GIVEN RECORDS:
#####

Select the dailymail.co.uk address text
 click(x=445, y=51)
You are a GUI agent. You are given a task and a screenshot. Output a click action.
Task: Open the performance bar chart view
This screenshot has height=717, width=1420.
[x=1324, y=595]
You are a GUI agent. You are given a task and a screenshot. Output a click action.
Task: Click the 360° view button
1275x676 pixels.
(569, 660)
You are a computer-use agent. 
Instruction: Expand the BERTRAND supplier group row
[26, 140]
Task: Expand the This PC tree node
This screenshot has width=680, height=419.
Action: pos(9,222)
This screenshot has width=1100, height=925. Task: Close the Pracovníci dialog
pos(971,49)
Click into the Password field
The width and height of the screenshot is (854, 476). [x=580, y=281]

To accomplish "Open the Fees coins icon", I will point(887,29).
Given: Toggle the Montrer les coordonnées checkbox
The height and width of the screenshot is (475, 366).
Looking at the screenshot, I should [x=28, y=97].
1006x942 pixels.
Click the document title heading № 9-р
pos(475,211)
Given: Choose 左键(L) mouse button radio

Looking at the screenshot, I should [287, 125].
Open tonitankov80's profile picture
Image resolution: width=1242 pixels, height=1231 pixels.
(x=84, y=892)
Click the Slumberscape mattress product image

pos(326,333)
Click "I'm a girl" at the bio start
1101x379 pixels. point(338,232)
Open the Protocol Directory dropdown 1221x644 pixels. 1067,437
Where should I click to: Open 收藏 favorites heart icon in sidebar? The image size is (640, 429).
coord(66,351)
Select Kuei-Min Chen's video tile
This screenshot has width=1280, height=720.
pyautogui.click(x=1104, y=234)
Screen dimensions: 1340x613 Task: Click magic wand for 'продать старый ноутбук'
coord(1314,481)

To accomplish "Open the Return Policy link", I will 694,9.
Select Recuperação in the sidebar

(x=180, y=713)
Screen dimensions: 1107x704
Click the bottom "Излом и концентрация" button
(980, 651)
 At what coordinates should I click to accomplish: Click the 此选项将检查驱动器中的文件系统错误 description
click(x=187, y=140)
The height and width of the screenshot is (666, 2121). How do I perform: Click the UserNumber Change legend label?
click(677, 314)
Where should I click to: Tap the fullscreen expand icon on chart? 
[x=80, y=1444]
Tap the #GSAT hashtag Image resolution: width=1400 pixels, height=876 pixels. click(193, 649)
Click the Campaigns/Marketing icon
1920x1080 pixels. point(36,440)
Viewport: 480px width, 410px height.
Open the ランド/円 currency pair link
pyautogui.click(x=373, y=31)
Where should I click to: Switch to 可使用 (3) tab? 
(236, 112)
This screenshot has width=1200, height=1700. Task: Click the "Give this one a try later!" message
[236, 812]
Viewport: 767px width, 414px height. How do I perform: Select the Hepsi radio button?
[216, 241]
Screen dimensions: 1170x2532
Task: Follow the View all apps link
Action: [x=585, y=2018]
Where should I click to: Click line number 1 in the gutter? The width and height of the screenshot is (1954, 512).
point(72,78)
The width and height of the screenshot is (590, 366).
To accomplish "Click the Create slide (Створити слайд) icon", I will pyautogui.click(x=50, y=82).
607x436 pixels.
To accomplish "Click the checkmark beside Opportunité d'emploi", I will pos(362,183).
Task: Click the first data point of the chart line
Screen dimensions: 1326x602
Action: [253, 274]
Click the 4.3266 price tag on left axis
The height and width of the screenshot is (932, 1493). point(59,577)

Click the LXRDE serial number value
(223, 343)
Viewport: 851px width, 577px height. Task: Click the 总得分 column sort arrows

#####

TRY IT: Every record, from top to bottom, must be transcribed exactly.

SOLUTION FOR THIS PROBLEM:
Select the dailymail.co.uk address text
 click(x=445, y=51)
You are a GUI agent. You are given a task and a screenshot. Output a click action.
Task: Open the performance bar chart view
This screenshot has height=717, width=1420.
[x=1324, y=595]
You are a GUI agent. You are given a task and a screenshot. Output a click action.
Task: Click the 360° view button
1275x676 pixels.
(569, 660)
You are a computer-use agent. 
Instruction: Expand the BERTRAND supplier group row
[26, 140]
Task: Expand the This PC tree node
This screenshot has width=680, height=419.
Action: pos(9,222)
This screenshot has width=1100, height=925. Task: Close the Pracovníci dialog
pos(971,49)
Click into the Password field
The width and height of the screenshot is (854, 476). [x=580, y=281]

To accomplish "Open the Fees coins icon", I will point(887,29).
Given: Toggle the Montrer les coordonnées checkbox
The height and width of the screenshot is (475, 366).
Looking at the screenshot, I should [x=28, y=97].
1006x942 pixels.
Click the document title heading № 9-р
pos(475,211)
Given: Choose 左键(L) mouse button radio

Looking at the screenshot, I should [287, 125].
Open tonitankov80's profile picture
Image resolution: width=1242 pixels, height=1231 pixels.
(x=84, y=892)
Click the Slumberscape mattress product image

pos(326,333)
Click "I'm a girl" at the bio start
1101x379 pixels. point(338,232)
Open the Protocol Directory dropdown 1221x644 pixels. 1067,437
Where should I click to: Open 收藏 favorites heart icon in sidebar? The image size is (640, 429).
coord(66,351)
Select Kuei-Min Chen's video tile
This screenshot has width=1280, height=720.
pyautogui.click(x=1104, y=234)
Screen dimensions: 1340x613 Task: Click magic wand for 'продать старый ноутбук'
coord(1314,481)

To accomplish "Open the Return Policy link", I will 694,9.
Select Recuperação in the sidebar

(x=180, y=713)
Screen dimensions: 1107x704
Click the bottom "Излом и концентрация" button
(980, 651)
 At what coordinates should I click to accomplish: Click the 此选项将检查驱动器中的文件系统错误 description
click(x=187, y=140)
The height and width of the screenshot is (666, 2121). How do I perform: Click the UserNumber Change legend label?
click(677, 314)
Where should I click to: Tap the fullscreen expand icon on chart? 
[x=80, y=1444]
Tap the #GSAT hashtag Image resolution: width=1400 pixels, height=876 pixels. click(193, 649)
Click the Campaigns/Marketing icon
1920x1080 pixels. point(36,440)
Viewport: 480px width, 410px height.
Open the ランド/円 currency pair link
pyautogui.click(x=373, y=31)
Where should I click to: Switch to 可使用 (3) tab? 
(236, 112)
This screenshot has width=1200, height=1700. Task: Click the "Give this one a try later!" message
[236, 812]
Viewport: 767px width, 414px height. How do I perform: Select the Hepsi radio button?
[216, 241]
Screen dimensions: 1170x2532
Task: Follow the View all apps link
Action: [x=585, y=2018]
Where should I click to: Click line number 1 in the gutter? The width and height of the screenshot is (1954, 512).
point(72,78)
The width and height of the screenshot is (590, 366).
To accomplish "Click the Create slide (Створити слайд) icon", I will pyautogui.click(x=50, y=82).
607x436 pixels.
To accomplish "Click the checkmark beside Opportunité d'emploi", I will pos(362,183).
Task: Click the first data point of the chart line
Screen dimensions: 1326x602
Action: [253, 274]
Click the 4.3266 price tag on left axis
The height and width of the screenshot is (932, 1493). point(59,577)

Click the LXRDE serial number value
(223, 343)
Viewport: 851px width, 577px height. Task: Click the 总得分 column sort arrows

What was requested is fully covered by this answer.